新型コロナウイルスが日本にも蔓延するようになっておよそ1年が経ちます。コロナウイルスだけではないですが、何かあったときは振り返ることが大切です。3月末に年度末を迎える会社では、来期の経営計画作りも最終盤を迎えていると思いますが、その際にも、今期の状況をある程度正確に振り返ることが来期の計画作りには大きな手助けとなることは間違いありません。

逆に言えば、振り返りを行わないということは、経験が積み重ならないということです。これは事業計画だけではなく、人生においても同じです。論語に「吾、日に吾が身を三度省みる」とありますが、自分のやっていることを振り返るということは、とても大切なことなのです。私は、東京にいるときは、寝る前に三年連用日記を書き、松下幸之助さんの『道をひらく』を読むことを習慣にしており、もう29年それを続けていますが、一日を振り返る習慣を持つことはとても有用なことだと思っています。

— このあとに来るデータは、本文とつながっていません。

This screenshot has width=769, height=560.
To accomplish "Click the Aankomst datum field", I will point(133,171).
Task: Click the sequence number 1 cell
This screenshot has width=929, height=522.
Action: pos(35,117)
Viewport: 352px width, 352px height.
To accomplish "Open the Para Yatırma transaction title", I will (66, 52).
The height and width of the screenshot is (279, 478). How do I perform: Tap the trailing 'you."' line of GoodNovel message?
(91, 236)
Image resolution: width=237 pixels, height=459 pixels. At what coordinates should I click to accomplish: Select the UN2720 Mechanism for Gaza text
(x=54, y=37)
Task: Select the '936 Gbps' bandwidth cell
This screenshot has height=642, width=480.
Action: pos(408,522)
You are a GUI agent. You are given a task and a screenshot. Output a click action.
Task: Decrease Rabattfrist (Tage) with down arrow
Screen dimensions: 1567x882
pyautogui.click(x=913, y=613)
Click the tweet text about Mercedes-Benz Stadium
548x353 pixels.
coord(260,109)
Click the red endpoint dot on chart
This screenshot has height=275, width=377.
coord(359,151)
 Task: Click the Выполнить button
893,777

そして、振り返る際には、吾が身のどこを変える必要があるかということを考えることも大切です。とにかくうまくいかないときには、「だれだれが悪い」、「世間が悪い」等々、自分以外にその原因を求めがちですが、他人や世間を変えることは簡単ではありません。もちろん、本当に自分以外がうまくいかない原因のこともあるでしょうが、それでも、自分の何が足りず、自分として何をするべきかということを考えたほうが、結果を変えるには早いと思いますし、自分自身も進歩します。会社の経営計画も、世間のことを嘆いても何も変わらず、自社をどう変えるかを考えるのが通常です。

私の好きな本のひとつに『ビジョナリーカンパニー② 飛躍の法則』(J.C.コリンズ著、日経BP社)がありますが、その中で、飛躍的に業績を伸ばした経営者の特色として「うまくいったときには窓の外を見て、失敗した時には鏡を見る」というものがあります。うまくいったときには「窓の外」を見て自分以外に成功要因を求める。一方、失敗した時には「鏡」を見て自分のどこが足りないかを考えるということです。松下幸之助さんも「うまくいったときには運が良かったと思え。うまくいかないときには自分を省みる」ということをおっしゃっていますが、同じことです。自身を省み、それにより自分をどう変えるかが大切なのです。

コロナウイルスに対してワクチンの接種が始まりましたが、しばらくはウイルスの影響が残ることになります。今年中ぐらいは影響が残ると考えたほうがいいでしょう。そして、この1年間のことを振り返り、今後、自分たちとして何かすることのヒントをつかんでください。その際には、他社や他国の事例なども大いに参考になると思います。振り返る、そして他社、他国事例を参考にする、いずれにしても、やはり、素直さ、謙虚さがないとできないことですね。